Statistical Rigor
Our factor analysis methodology is built on rigorous statistical foundations. This page describes the quality assurance processes we apply to ensure our models meet the standards expected of a top-tier analytical platform.
Our Commitment to Quality
Factor analysis results inform important business decisions. We hold ourselves to high standards:
- Every factor is statistically tested before inclusion
- Every model is validated against held-out data
- Every prediction is checked for systematic bias
- All limitations are documented transparently
Factor Selection Process
Inclusion Criteria
Each factor must meet four criteria for inclusion:
| Criterion | Requirement | How We Test |
|---|---|---|
| Statistical Significance | p < 0.05 correlation with target | Pearson correlation with p-value |
| Predictive Value | Meaningful contribution to model | SHAP importance analysis |
| Business Interpretability | Users can understand and act on results | Actuarial review |
| Non-Redundancy | Unique information not captured elsewhere | VIF and correlation analysis |
Factors We Removed
During our validation process, we identified and removed factors that did not meet our criteria of statistical significance or showed significant redundency with other included factors
Factors We Retained with Documentation
Some factors are significant in most but not all models. We retain these for consistency while documenting their limitations:
- AM Best Rating: Significant in Property and Liability, borderline in Package
- RCV per Door: Significant in Package, borderline in Property and Liability
Multicollinearity Management
What is Multicollinearity?
When two factors are highly correlated, attribution can shift between them unpredictably. We actively monitor for this issue.
Our Approach
We compute Variance Inflation Factor (VIF) for all features:
| VIF Range | Interpretation | Our Action |
|---|---|---|
| < 5 | Acceptable | Include without concern |
| 5-10 | Moderate | Include with monitoring |
| > 10 | High | Investigate and potentially remove |
Current Status
Our models show no high multicollinearity (VIF > 10). Some moderate correlations exist between coverage features (e.g., terrorism property and terrorism liability coverages are often purchased together), but these reflect business realities rather than data quality issues.
Validation Methodology
Cross-Validation
We use 5-fold cross-validation to ensure our models generalize to new data:
- Data is randomly split into 5 equal folds
- Each fold takes a turn as the validation set
- Model is trained on remaining 4 folds
- R² is computed on the held-out fold
- Final R² is the average across all 5 folds
This approach prevents overfitting and provides realistic performance estimates.
Residual Diagnostics
For each model, we analyze prediction errors (residuals) to detect issues:
Bias Check: Do predictions systematically over- or under-estimate?
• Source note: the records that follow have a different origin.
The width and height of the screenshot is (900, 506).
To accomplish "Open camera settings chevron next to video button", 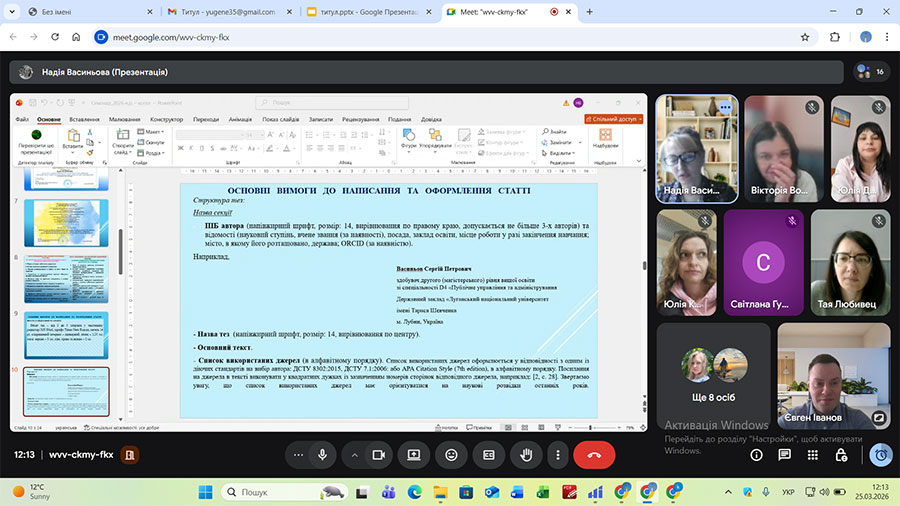I will coord(353,454).
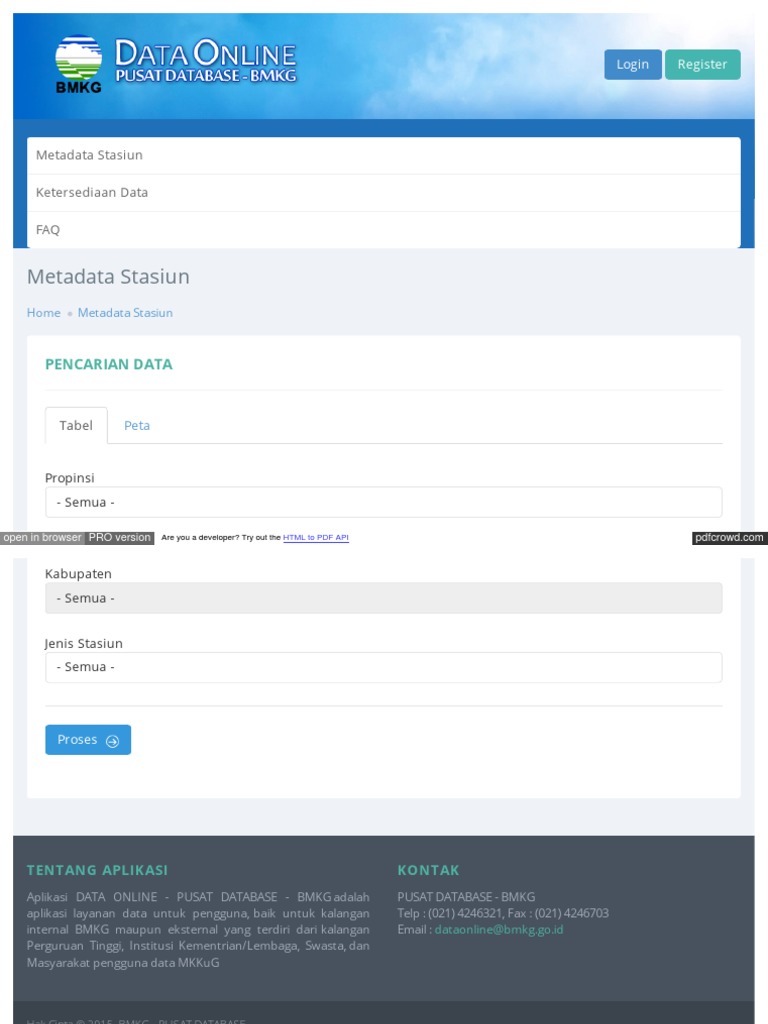Expand the Propinsi dropdown
The image size is (768, 1024).
click(383, 502)
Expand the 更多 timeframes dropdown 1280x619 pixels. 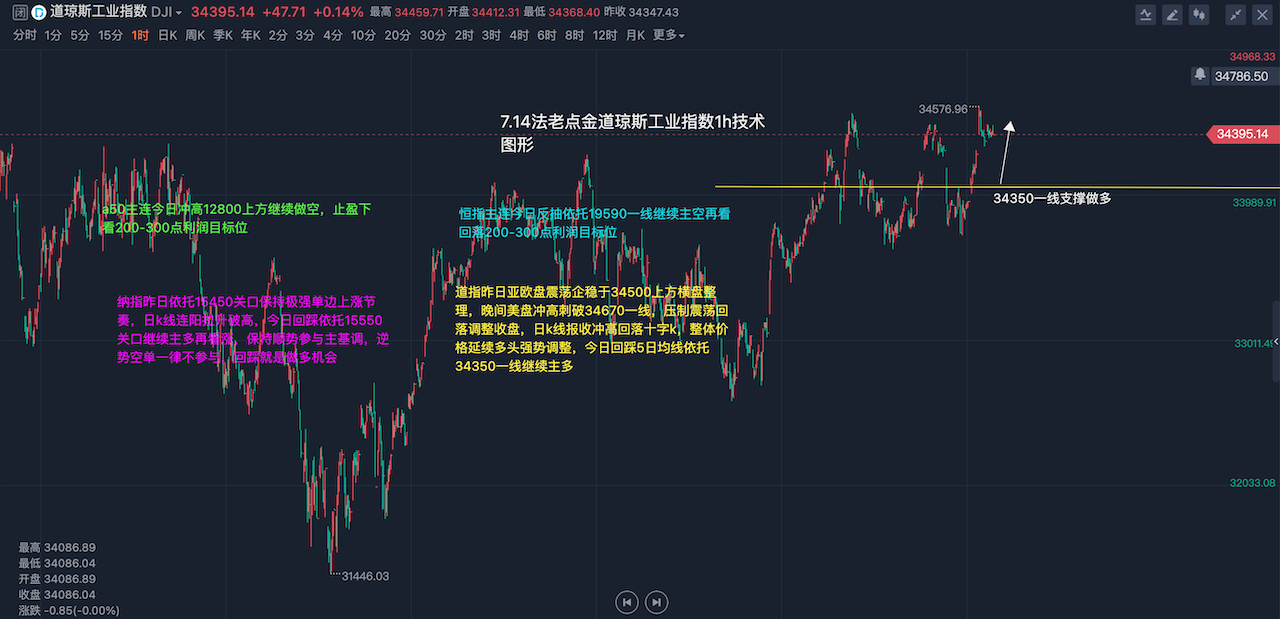pos(668,35)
- All models show mean error < 0.2%
- Result: No systematic bias detected
Variance Stability: Are errors consistent across the prediction range?
- Package and Liability models show stable variance
- Property model shows moderate variation (documented limitation)
Distribution: Are errors approximately symmetric?
- All models show acceptable residual distributions
Actuarial Sense Checks
We validate that factor effects align with actuarial expectations:
| Factor | Expected Effect | Actual Effect | Status |
|---|---|---|---|
| Wind/Hail Coverage | Increases RoL | Positive | Confirmed |
| Named Storm Coverage | Increases RoL | Positive | Confirmed |
| General Liability | Increases RoL | Positive | Confirmed |
| Umbrella Coverage | Increases RoL | Positive | Confirmed |
| SFHA (Flood Zone) | Increases RoL | Positive | Confirmed |
All key factors show expected effect directions.
Model Performance Summary
Explanatory Power
| Model | R² (Cross-Validated) | Assessment |
|---|---|---|
| Package | 52% | Moderate-strong |
| Property | 58% | Strong |
| Liability | 68% | Strong |
These values indicate our models capture meaningful pricing relationships while acknowledging that some RoL variation stems from factors not in our data (underwriter judgment, relationship pricing, etc.).
Models are constantly retrained, to be sure you have the latest figures, reach out to Advocate directly.
Sample Sizes
All models are trained on thousands of policies, ensuring statistical reliability.
Continuous Improvement
Our validation is not a one-time event. We continuously:
- Retrain models as new data becomes available
- Monitor performance for degradation
- Update documentation to reflect current state
- Review factor significance with each training cycle
Summary
Our factor analysis methodology combines:
- Rigorous statistical testing for factor selection
- Multiple validation techniques to ensure reliability
- Transparent documentation of limitations
- Continuous monitoring and improvement
This approach ensures that factor analysis results you see in the Advocate Terminal are grounded in sound statistical practice and can be trusted for business decision-making.